27% Drop in Spending

Ad spending among financial services companies is down 27% through Sep. 30, over the same time period in 2002, according to Competitrack, the advertising research and tracking firm in Long Island City, N.Y. This year, firms have spent a collective $500 million promoting themselves, their products and services.

That compares to the $683 million spent on ads over same period last year, and the heftier $918 million spent on advertising during just the first nine months of high-flying 1999. For all of 1999, financial services companies spent a cool $1.7 billion, versus $900.1 million spent during all of 2002.

After dipping to a lower level during the usually quiet summer months of July and August, 2003 advertising spiked back up to $56 million for the month of September, according to Melanie Szlucha, senior financial services analyst with Competitrack.

Kinder, Gentler Ads

The three-year bear market has transformed ads from hyping double- and triple-digit returns and those that humorously poked fun at retirement planning at a time when everyone was making money, into a kinder, gentler and more somber variety.

But humor has not completely vanished with investors' nest eggs. "I think humor is still in the mix," Szlucha said. Some companies, including A.G. Edwards, Merrill Lynch and Evergreen Investments, are still running humorous ads this year, even as overall advertisements are softening and broadening.

This past June, Evergreen debuted two 30-second corporate-branding TV ads within a campaign called "More Demanding" that stresses Evergreen's attention to high-quality investment management.
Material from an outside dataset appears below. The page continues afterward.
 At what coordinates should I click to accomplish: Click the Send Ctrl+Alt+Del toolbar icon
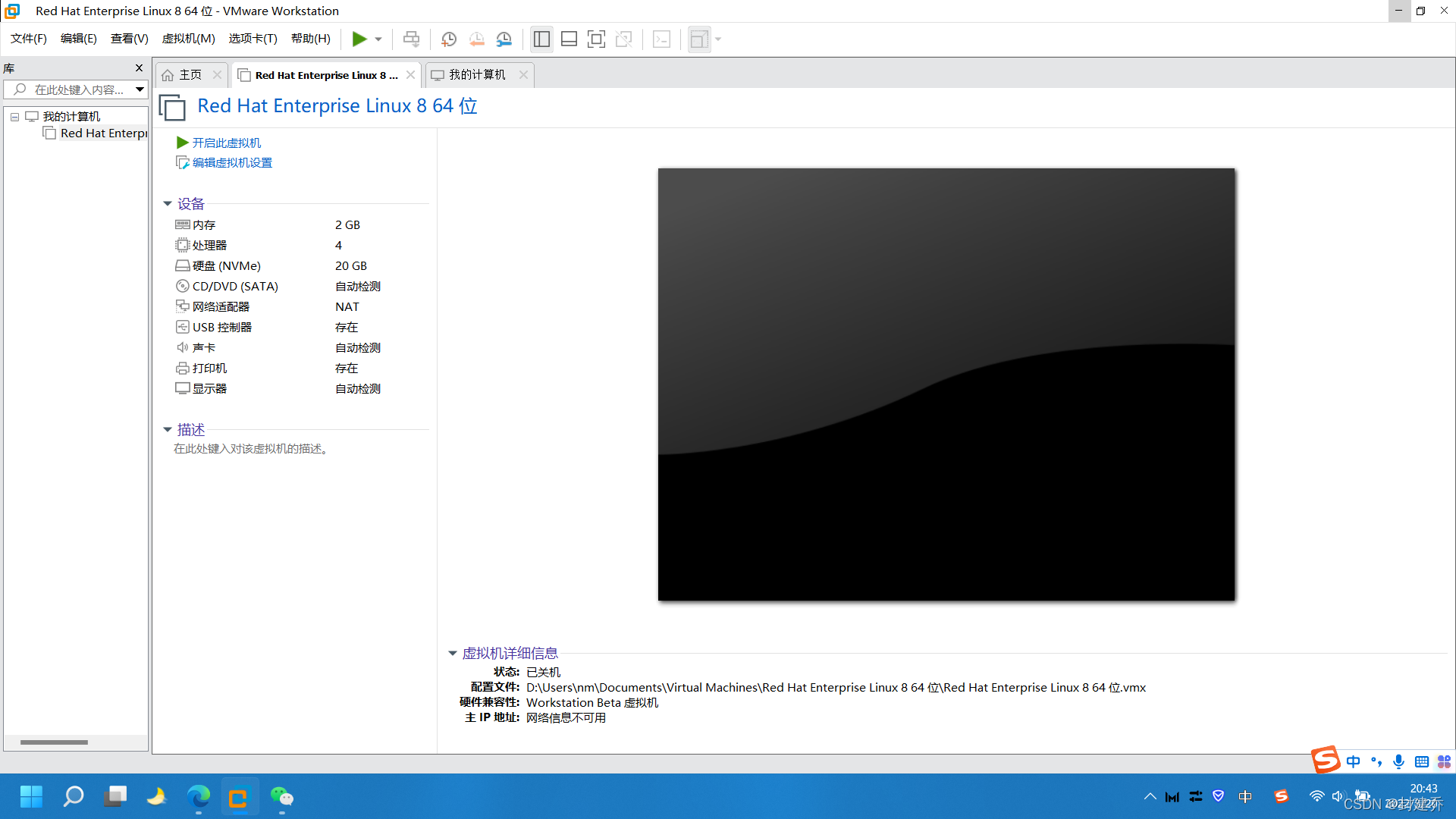pos(411,39)
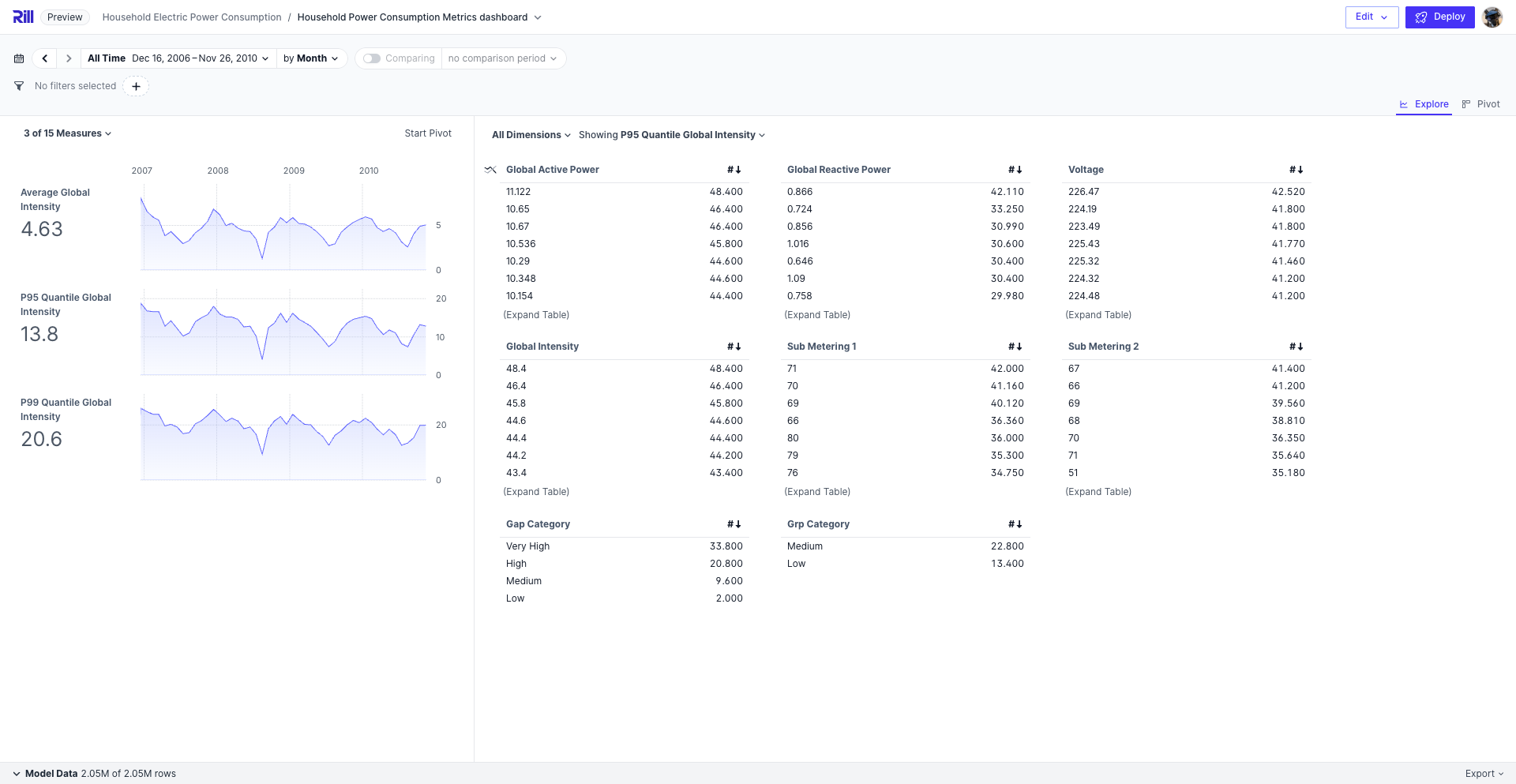Expand the Global Reactive Power table
The height and width of the screenshot is (784, 1516).
pos(817,314)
One ad features a gentleman tossing a food wrapper into an office trash can, only to realize it will miss its target. He takes a flying leap across the room, and catches the wrapper before it hits the floor. The other ad shows a man, who is lunching with several peers, pulling a just-soiled tablecloth off the table, keeping all place settings intact.

The Evergreen ads have been running periodically on four cable financial networks as well as sports network ESPN..
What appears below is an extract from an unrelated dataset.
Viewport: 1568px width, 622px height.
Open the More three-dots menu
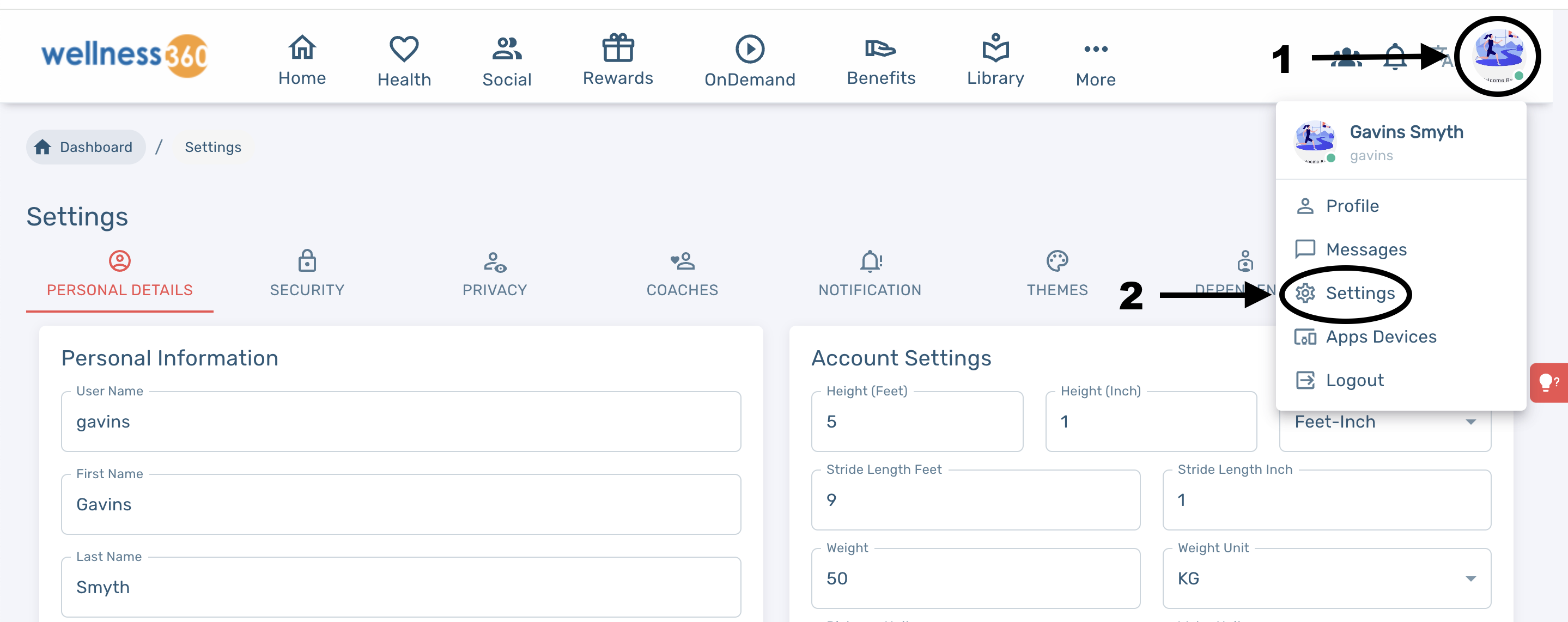point(1095,50)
Love Our Products,Love Our Company

Ads this year have focused on overall advisory services, wealth management and asset allocation as opposed to just touting mutual funds. Some have generally promoted a product aimed at proactively solving investors' needs and dreams -- such as a 529 college education savings plan, or an inflation-protected bond fund -- without getting too specific. Companies are choosing branding and reassuring messages over sizzle.

Where once beefy, individual fund performance was the big draw of ads, those select few that still focus their message on an individual fund's performance have taken a more reserved, third-party approach, opting to show not specific numbers, but how many overall stars a particular fund has been awarded under Morningstar's star-studded rating system. Both American Century Investments and Dreyfus have taken this route.

Adding to the economic turmoil are the new, stricter rules for advertising that the Securities and Exchange Commission handed down this past September, and the waning number of publications in which to place print ads, evidenced by the abrupt closing of Time Inc.'s Mutual Funds Magazine one year ago, Bloomberg Personal Finance this past February, and Worth magazine a few months later. (Worth recently announced that it will relaunch in December 2003 as Robb Report Worth, published by CurtCo Media Group).

So which advertisements are standouts so far in 2003?

Crazy for Crackerjacks

For American Century, 2003 as a year for advertising will end the same way it started, with a timeless, classic message encapsulating the firm's culture and conveying who the firm is, what it stands for and how it manages money, said Catherine Bernard, vice president of corporate advertising and sponsorship.

The overriding goal this year was to position American Century as a premier investment manager who has the wherewithal to manage a variety of products for three channels: direct investors, third-party intermediaries and institutions. The emphasis was taken off just managing mutual funds and replaced with the overall ability to manage broader assets.